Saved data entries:

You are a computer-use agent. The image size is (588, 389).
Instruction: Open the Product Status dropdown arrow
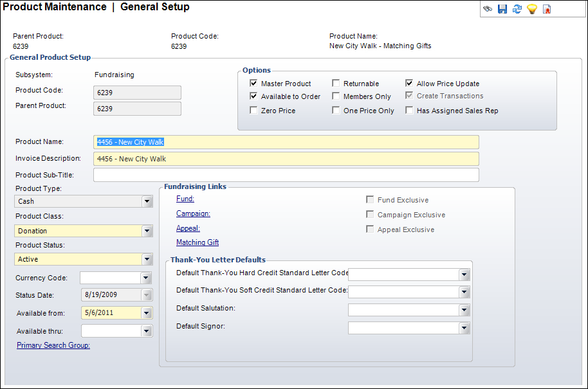147,259
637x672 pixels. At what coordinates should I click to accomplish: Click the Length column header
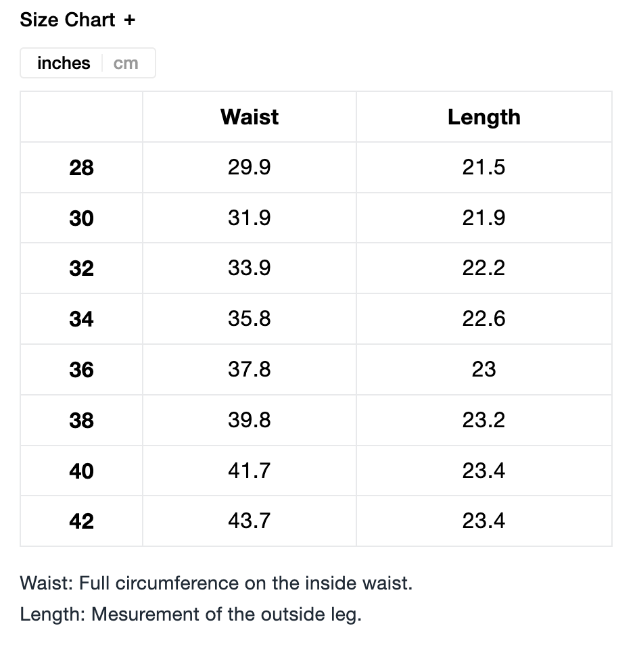click(x=484, y=117)
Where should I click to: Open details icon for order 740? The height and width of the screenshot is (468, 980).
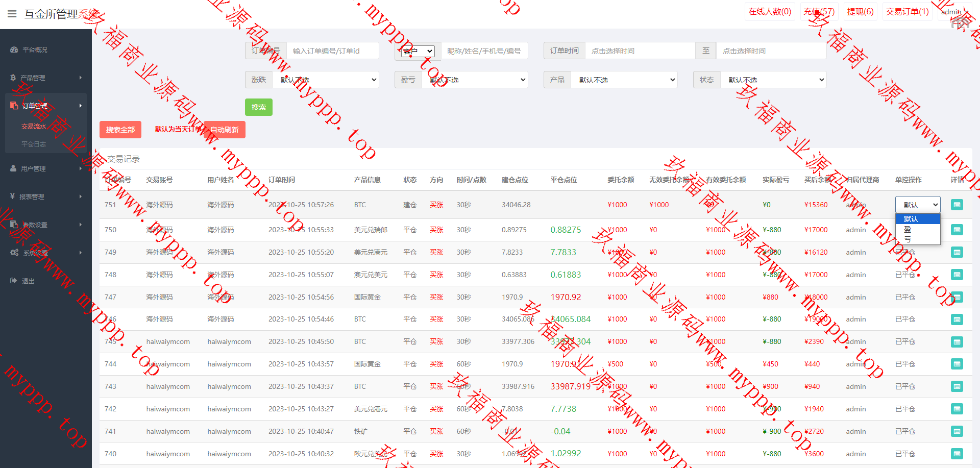click(x=957, y=454)
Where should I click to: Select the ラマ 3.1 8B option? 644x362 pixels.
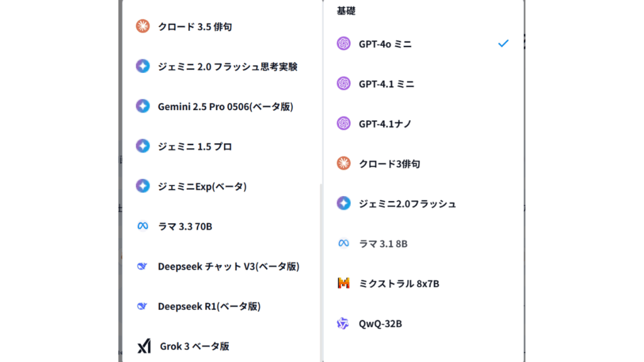coord(383,243)
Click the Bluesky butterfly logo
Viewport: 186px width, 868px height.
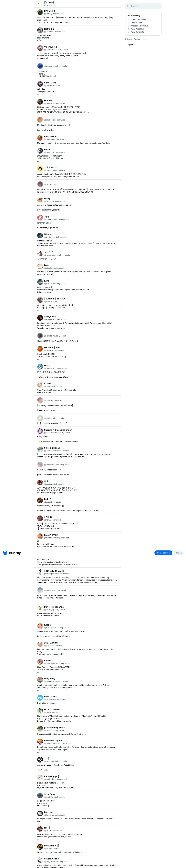[5, 553]
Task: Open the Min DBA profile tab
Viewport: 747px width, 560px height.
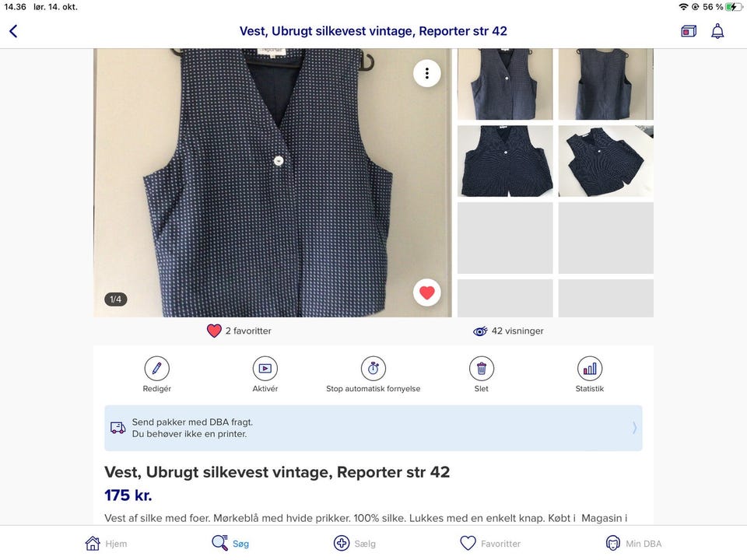Action: tap(633, 544)
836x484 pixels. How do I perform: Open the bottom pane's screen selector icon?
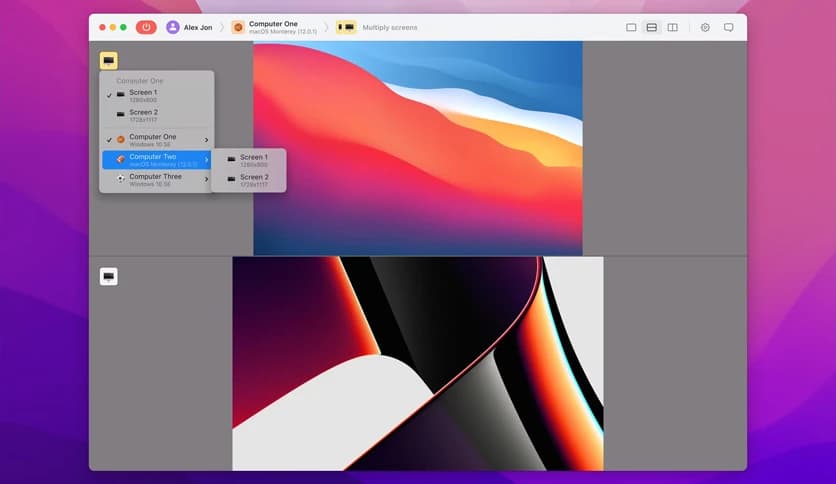pyautogui.click(x=108, y=276)
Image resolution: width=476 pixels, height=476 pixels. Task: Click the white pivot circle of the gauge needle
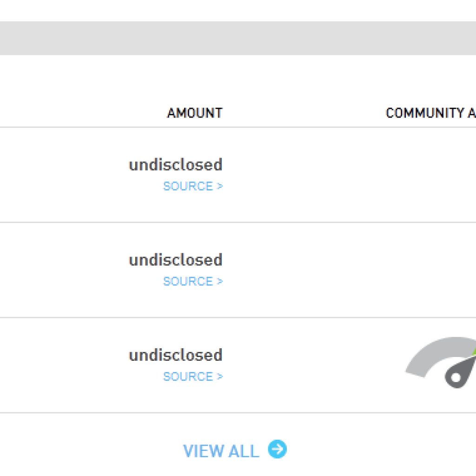[456, 377]
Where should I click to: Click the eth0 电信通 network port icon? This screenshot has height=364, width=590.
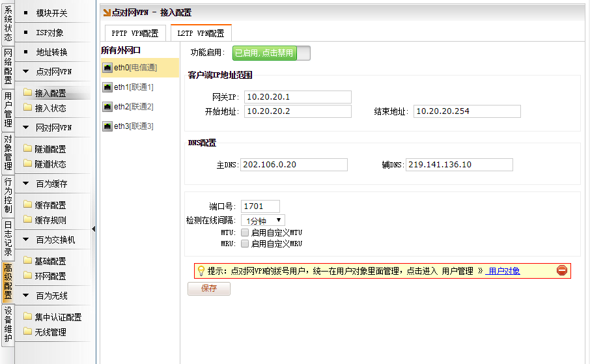pyautogui.click(x=107, y=68)
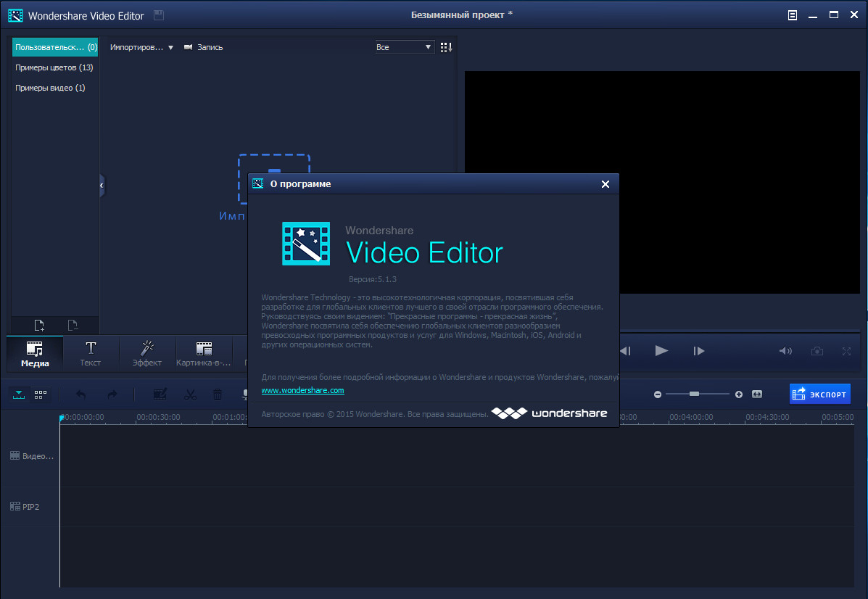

### [Assigned task]
Each line of the data must be restated exactly, and the pictures must be left out.

### [Answer section]
You are a computer-use agent. The image size is (588, 389).
Instruction: Open the Product Status dropdown arrow
147,259
637x672 pixels. At what coordinates should I click to accomplish: Click the Length column header
click(x=484, y=117)
Where should I click to: Open details icon for order 740? The height and width of the screenshot is (468, 980).
click(x=957, y=454)
Where should I click to: Select the ラマ 3.1 8B option? 644x362 pixels.
coord(383,243)
Click the Bluesky butterfly logo
Viewport: 186px width, 868px height.
[5, 553]
Task: Open the Min DBA profile tab
Viewport: 747px width, 560px height.
Action: tap(633, 544)
836x484 pixels. How do I perform: Open the bottom pane's screen selector icon?
pyautogui.click(x=108, y=276)
Image resolution: width=476 pixels, height=476 pixels. Task: Click the white pivot circle of the gauge needle
[456, 377]
Where should I click to: Click the eth0 电信通 network port icon? This screenshot has height=364, width=590.
pyautogui.click(x=107, y=68)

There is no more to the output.